When deployment fails during the PXE phase it usually due to one of the following:

  1. No network connectivity - This is usually indicated by messages similar to No link on XXX.
  2. No DHCP in the connected network (eg DMZ, tier3) - The DHCP requests by the BIOS/UEFI firmware will time out.
  3. Firewall (no TFTP/HTTP to the relevant servers)
  4. Incompatibilities between iPXE and network card (NIC)
  5. Incorrect sysdb entry (hence iPXE entry incorrect).

If there is not DHCP, the static network information provided manually is possibly wrong or for a different network than the one connected to the host.

Infiniband

Infiniband can generally cause installation problem, expecially in the initial phase, when iPXE tries to load the configuration file. As a general rule, disable PXE on all Infiniband cards.

Anyway this is not always enough since it happens that iPXE recognized anyway the Infiniband card as the first device (with MAC address 79:79:79:79:79:79) and tries to get configuration file for that.

Kickstart

Typical problems during the Kickstart phase:

  1. The Kickstart file cannot be retrieved from the sysdb server sysdb.psi.ch. Typically caused by incorrect sysdb entries or firewalls.
  2. Partitioning fails. This can happen because
    • No disk is recognized, or the wrong disk is used
    • Packages or other installation data cannot be downloaded. Can be caused by firewalls or incorrect sysdb entries.

Hiera

A typical problem are Hiera errors, eg the following::

Info: Using configured environment 'prod'
Info: Retrieving pluginfacts
Info: Retrieving plugin
Info: Loading facts
Error: Could not retrieve catalog from remote server: Error 500 on SERVER: Server Error: Evaluation Error: Error while evaluating a Resource Statement, Function lookup() did not find a value for the name 'console::mount_root' at /srv/puppet/code/dev/envs/prod/code/modules/role/manifests/console.pp:1 on node lxdev05.psi.ch
Warning: Not using cache on failed catalog
Error: Could not retrieve catalog; skipping run

The error message shows that the value for console::mount_root could not be found in Hiera.

Active Directory

Sometimes the Active Directory join fails, usually for one of these three reasons:

  • There is already an Active Directory computer object for the same system from a previous Windows installation. In this case, delete the computer object and restart the installation.
  • Firewall restrictions
  • Old Puppet certificates from a previous SL6 installation are used on the system.

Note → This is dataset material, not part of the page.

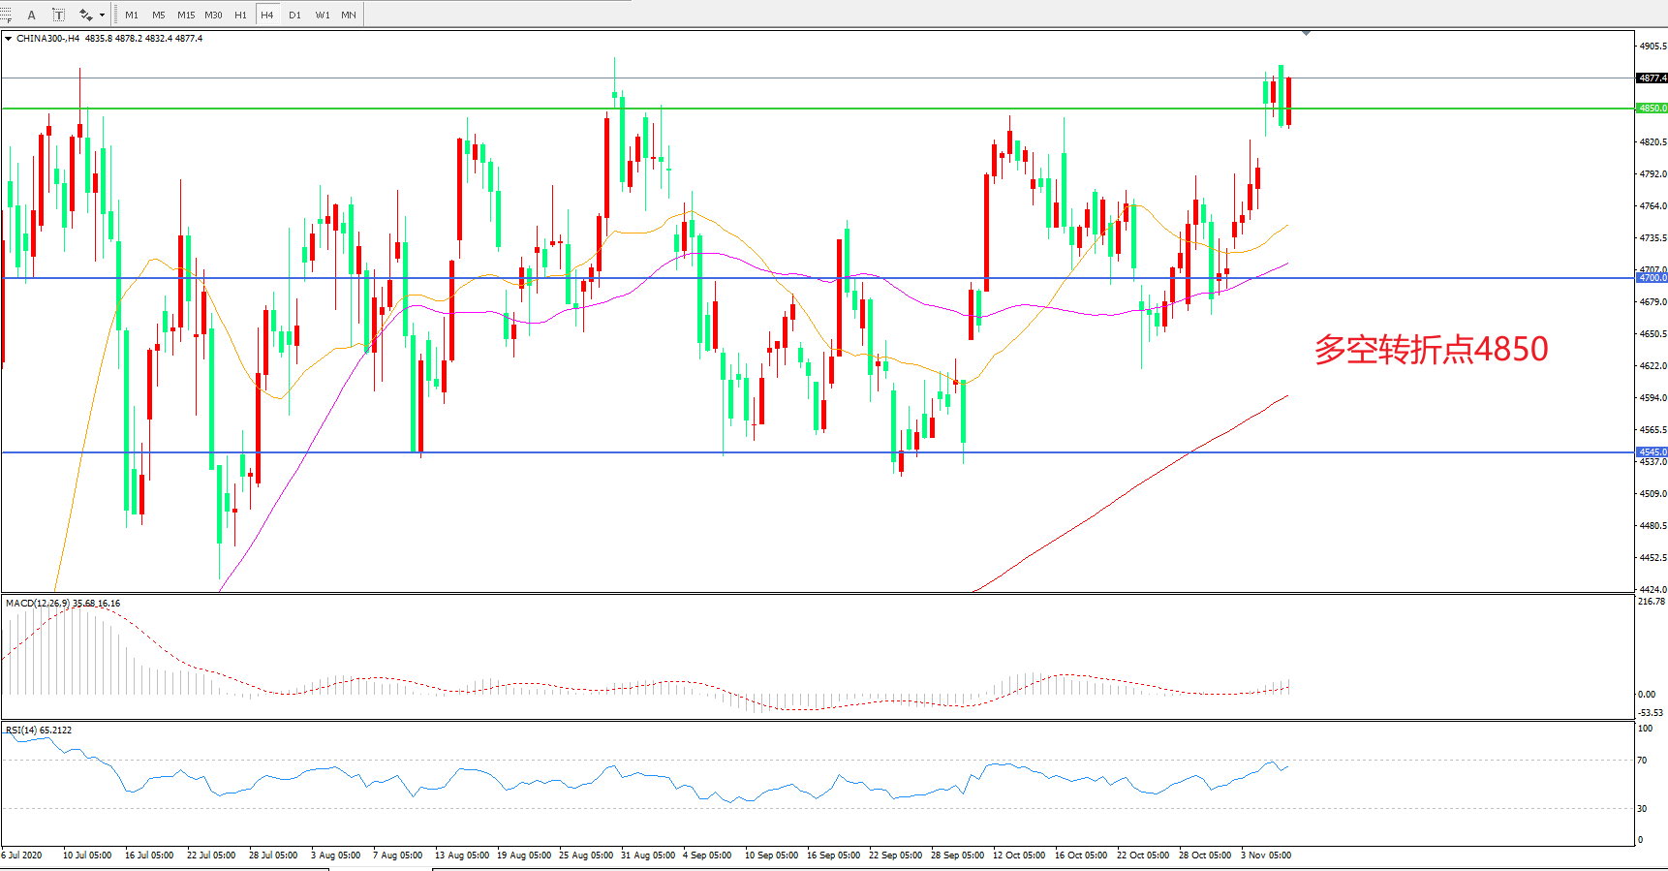Switch to M5 timeframe
Viewport: 1668px width, 871px height.
159,15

In this case delete the certificates on the client with find /etc/puppetlabs -name '*.pem' -delete and clean up any certificates on the Puppet server with puppet cert clean $HOSTNAME. Then restart the installation.

Rejoin Active Directory

If the AD join seams to be broken (failed logins, etc.), then the node can be automatically rejoined again:

  • remove /etc/krb5.keytab
  • run puppet, e.g. with puppet agent --test

YFS / AFS

If the yfs-client does not start (cannot load kernel module) due to key not available:

Sep 02 13:21:34 pc12661.psi.ch systemd[1]: Starting AuriStorFS Client Service...
Sep 02 13:21:34 pc12661.psi.ch modprobe[29282]: modprobe: ERROR: could not insert 'yfs': Required key not available

then there is most probably SecureBoot blocking the loading of the unsigned yfs kernel module.

Disable secure boot in the BIOS/EFI settings.